- [Problem statement]
Copy out word for word the lines starting with the one containing "At what coordinates should I click to accomplish: Tap" and going on through the one containing "Action: pyautogui.click(x=267, y=252)", and nothing else.

-- Start of Records to use --

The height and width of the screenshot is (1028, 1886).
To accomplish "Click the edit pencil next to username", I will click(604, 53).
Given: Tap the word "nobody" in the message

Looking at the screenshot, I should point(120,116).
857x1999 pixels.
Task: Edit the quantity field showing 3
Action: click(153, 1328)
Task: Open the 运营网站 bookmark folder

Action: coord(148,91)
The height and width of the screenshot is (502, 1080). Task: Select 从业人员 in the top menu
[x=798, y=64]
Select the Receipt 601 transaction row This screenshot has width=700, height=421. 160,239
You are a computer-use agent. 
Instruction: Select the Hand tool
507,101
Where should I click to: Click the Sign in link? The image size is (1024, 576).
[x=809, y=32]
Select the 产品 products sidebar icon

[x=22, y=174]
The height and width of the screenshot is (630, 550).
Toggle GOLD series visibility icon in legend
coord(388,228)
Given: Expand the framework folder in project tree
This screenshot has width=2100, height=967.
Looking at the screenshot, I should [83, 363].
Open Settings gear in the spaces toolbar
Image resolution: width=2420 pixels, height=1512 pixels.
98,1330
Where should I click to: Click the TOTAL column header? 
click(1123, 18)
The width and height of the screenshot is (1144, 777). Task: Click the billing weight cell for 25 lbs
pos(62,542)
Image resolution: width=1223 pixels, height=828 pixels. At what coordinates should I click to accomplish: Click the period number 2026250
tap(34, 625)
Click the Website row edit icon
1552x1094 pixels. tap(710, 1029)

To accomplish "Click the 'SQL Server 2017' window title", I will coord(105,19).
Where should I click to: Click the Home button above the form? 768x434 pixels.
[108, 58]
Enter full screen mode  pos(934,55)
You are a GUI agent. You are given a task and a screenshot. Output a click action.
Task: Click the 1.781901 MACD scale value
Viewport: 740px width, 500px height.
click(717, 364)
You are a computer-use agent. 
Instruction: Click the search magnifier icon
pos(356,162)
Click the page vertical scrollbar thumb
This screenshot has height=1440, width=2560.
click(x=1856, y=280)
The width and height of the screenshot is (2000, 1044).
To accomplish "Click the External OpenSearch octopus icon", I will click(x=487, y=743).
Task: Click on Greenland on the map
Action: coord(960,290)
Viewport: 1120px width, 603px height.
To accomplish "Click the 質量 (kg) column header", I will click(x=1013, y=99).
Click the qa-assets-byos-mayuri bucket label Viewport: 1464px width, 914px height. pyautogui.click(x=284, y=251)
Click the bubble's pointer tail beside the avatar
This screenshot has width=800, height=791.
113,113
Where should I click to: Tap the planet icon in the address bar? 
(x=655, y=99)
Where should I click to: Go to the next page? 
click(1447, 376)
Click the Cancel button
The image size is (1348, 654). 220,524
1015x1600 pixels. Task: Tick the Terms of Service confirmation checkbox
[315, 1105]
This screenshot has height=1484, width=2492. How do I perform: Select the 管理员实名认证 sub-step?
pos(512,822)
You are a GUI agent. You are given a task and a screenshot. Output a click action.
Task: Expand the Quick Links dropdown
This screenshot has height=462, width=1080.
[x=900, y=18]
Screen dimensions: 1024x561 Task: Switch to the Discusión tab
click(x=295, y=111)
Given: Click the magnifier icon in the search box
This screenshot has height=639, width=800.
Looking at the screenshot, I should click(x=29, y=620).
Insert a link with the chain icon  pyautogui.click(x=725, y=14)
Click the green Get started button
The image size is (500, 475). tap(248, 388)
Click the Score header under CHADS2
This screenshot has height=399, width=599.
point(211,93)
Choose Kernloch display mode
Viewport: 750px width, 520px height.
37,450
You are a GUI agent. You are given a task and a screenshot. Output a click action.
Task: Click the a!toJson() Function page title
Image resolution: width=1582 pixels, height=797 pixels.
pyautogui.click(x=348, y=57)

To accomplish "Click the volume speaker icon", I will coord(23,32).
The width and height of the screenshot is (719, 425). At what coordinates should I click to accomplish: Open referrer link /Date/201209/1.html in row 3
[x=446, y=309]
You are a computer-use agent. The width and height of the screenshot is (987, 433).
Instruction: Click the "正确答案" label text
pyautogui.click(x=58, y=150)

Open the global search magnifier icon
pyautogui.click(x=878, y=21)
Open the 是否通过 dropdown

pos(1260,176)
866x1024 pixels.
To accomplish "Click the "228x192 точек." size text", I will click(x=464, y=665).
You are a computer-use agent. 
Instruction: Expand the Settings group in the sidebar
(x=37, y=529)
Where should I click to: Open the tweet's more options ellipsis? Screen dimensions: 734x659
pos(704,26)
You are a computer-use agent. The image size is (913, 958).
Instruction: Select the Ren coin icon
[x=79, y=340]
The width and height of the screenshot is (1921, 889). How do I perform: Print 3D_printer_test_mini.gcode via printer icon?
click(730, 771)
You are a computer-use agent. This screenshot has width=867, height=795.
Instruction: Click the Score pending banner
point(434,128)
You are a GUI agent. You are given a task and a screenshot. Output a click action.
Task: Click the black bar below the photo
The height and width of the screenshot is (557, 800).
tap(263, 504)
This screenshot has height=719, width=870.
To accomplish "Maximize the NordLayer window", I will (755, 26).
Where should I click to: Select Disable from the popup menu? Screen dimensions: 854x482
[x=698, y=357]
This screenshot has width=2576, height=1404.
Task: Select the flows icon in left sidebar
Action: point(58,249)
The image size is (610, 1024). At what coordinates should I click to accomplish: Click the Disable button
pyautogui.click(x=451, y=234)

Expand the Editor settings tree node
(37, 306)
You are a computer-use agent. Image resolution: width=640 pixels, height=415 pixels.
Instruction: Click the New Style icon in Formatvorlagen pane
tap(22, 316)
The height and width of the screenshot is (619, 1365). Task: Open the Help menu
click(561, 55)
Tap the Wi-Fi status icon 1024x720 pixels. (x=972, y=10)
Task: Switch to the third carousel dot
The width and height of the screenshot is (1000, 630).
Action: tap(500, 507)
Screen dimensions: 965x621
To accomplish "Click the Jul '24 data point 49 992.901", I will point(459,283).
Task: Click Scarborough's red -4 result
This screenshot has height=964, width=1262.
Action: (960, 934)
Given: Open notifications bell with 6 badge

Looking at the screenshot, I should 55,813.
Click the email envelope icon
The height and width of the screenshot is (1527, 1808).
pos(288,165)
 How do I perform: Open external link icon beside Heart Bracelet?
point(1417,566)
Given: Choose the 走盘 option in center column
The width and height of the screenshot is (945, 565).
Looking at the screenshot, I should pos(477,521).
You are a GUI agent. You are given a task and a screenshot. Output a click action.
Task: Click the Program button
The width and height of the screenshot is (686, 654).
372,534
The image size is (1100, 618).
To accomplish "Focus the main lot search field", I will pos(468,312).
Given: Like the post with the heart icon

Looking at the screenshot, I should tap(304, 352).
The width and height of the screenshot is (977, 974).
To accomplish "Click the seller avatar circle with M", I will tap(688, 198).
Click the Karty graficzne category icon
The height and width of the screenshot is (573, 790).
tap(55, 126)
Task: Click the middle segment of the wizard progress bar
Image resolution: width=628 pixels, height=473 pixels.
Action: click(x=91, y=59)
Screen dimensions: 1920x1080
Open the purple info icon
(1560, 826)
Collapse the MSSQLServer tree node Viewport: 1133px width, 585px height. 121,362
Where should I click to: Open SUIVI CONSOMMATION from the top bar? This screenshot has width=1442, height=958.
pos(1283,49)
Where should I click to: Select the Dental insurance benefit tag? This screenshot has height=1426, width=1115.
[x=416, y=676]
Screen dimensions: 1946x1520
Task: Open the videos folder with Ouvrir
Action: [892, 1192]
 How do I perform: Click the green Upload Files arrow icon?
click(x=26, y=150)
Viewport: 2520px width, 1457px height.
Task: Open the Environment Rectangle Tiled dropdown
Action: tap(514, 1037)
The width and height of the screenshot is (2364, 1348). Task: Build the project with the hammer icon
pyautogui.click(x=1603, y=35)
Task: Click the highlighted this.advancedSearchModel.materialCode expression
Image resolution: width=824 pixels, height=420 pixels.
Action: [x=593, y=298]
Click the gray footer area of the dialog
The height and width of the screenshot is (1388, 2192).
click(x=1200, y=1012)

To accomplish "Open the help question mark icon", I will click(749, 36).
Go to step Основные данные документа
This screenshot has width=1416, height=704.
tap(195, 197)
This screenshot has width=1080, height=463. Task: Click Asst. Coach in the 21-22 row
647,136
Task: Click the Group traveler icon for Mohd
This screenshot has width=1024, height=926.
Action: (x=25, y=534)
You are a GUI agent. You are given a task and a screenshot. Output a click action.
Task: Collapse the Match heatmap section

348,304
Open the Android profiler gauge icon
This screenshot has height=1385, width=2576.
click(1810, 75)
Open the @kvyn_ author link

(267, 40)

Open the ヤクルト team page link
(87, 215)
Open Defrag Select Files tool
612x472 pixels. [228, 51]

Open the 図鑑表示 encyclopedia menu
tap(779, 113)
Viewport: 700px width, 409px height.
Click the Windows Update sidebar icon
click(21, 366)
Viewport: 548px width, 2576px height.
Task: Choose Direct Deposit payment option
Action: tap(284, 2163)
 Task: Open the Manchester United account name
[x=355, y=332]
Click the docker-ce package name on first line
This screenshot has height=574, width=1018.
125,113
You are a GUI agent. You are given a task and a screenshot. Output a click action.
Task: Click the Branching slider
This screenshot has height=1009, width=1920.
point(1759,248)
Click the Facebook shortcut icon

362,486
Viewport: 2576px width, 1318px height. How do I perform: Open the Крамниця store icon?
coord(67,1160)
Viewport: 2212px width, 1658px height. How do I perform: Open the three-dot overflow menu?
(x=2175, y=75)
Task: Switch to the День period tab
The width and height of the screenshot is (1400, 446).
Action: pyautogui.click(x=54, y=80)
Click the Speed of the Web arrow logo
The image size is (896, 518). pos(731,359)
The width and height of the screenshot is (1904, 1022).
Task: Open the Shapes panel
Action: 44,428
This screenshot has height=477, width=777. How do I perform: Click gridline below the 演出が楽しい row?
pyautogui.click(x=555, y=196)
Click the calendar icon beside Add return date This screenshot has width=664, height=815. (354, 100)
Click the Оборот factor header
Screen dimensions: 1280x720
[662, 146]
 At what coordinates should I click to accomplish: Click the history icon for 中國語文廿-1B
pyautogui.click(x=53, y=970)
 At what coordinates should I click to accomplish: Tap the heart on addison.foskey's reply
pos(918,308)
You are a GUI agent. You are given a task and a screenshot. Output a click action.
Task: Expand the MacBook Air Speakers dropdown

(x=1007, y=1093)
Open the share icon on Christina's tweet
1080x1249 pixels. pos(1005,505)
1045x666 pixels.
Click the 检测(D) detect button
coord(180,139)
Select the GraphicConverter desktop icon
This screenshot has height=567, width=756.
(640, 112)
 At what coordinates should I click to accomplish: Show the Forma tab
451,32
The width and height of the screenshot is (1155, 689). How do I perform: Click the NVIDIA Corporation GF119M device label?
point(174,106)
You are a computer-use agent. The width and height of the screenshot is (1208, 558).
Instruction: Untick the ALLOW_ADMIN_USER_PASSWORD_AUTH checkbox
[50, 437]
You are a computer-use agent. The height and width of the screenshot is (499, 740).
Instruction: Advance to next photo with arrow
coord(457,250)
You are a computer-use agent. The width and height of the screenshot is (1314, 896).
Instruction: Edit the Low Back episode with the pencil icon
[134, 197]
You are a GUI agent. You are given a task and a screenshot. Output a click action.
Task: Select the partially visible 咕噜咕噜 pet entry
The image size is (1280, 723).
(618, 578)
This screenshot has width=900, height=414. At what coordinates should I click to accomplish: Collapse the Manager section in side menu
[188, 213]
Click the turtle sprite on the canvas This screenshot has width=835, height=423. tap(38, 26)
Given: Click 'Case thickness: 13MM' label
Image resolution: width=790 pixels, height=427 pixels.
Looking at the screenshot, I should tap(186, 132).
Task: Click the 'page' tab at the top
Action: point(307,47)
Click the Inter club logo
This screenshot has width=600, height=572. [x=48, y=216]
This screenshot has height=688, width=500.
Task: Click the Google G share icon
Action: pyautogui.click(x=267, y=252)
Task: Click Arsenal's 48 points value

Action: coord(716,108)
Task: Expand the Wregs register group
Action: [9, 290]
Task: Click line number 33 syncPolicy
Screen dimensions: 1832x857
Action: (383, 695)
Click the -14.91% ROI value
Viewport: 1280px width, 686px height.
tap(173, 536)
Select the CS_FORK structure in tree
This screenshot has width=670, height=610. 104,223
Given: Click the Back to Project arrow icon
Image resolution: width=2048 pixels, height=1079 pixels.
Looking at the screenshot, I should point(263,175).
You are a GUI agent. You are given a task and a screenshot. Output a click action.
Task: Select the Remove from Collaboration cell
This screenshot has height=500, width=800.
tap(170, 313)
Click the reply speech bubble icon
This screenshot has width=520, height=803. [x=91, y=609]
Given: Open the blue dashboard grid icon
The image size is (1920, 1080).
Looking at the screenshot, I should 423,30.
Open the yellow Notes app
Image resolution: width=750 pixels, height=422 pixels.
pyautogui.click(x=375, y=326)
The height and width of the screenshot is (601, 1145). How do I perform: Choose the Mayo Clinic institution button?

-- End of Records to use --

- [Problem solution]
 At what coordinates should I click to accomplish: Tap the heart on addison.foskey's reply
pos(918,308)
You are a GUI agent. You are given a task and a screenshot. Output a click action.
Task: Expand the MacBook Air Speakers dropdown

(x=1007, y=1093)
Open the share icon on Christina's tweet
1080x1249 pixels. pos(1005,505)
1045x666 pixels.
Click the 检测(D) detect button
coord(180,139)
Select the GraphicConverter desktop icon
This screenshot has height=567, width=756.
(640, 112)
 At what coordinates should I click to accomplish: Show the Forma tab
451,32
The width and height of the screenshot is (1155, 689). How do I perform: Click the NVIDIA Corporation GF119M device label?
point(174,106)
You are a computer-use agent. The width and height of the screenshot is (1208, 558).
Instruction: Untick the ALLOW_ADMIN_USER_PASSWORD_AUTH checkbox
[50, 437]
You are a computer-use agent. The height and width of the screenshot is (499, 740).
Instruction: Advance to next photo with arrow
coord(457,250)
You are a computer-use agent. The width and height of the screenshot is (1314, 896).
Instruction: Edit the Low Back episode with the pencil icon
[134, 197]
You are a GUI agent. You are given a task and a screenshot. Output a click action.
Task: Select the partially visible 咕噜咕噜 pet entry
The image size is (1280, 723).
(618, 578)
This screenshot has width=900, height=414. At what coordinates should I click to accomplish: Collapse the Manager section in side menu
[188, 213]
Click the turtle sprite on the canvas This screenshot has width=835, height=423. tap(38, 26)
Given: Click 'Case thickness: 13MM' label
Image resolution: width=790 pixels, height=427 pixels.
Looking at the screenshot, I should tap(186, 132).
Task: Click the 'page' tab at the top
Action: point(307,47)
Click the Inter club logo
This screenshot has width=600, height=572. [x=48, y=216]
This screenshot has height=688, width=500.
Task: Click the Google G share icon
Action: pyautogui.click(x=267, y=252)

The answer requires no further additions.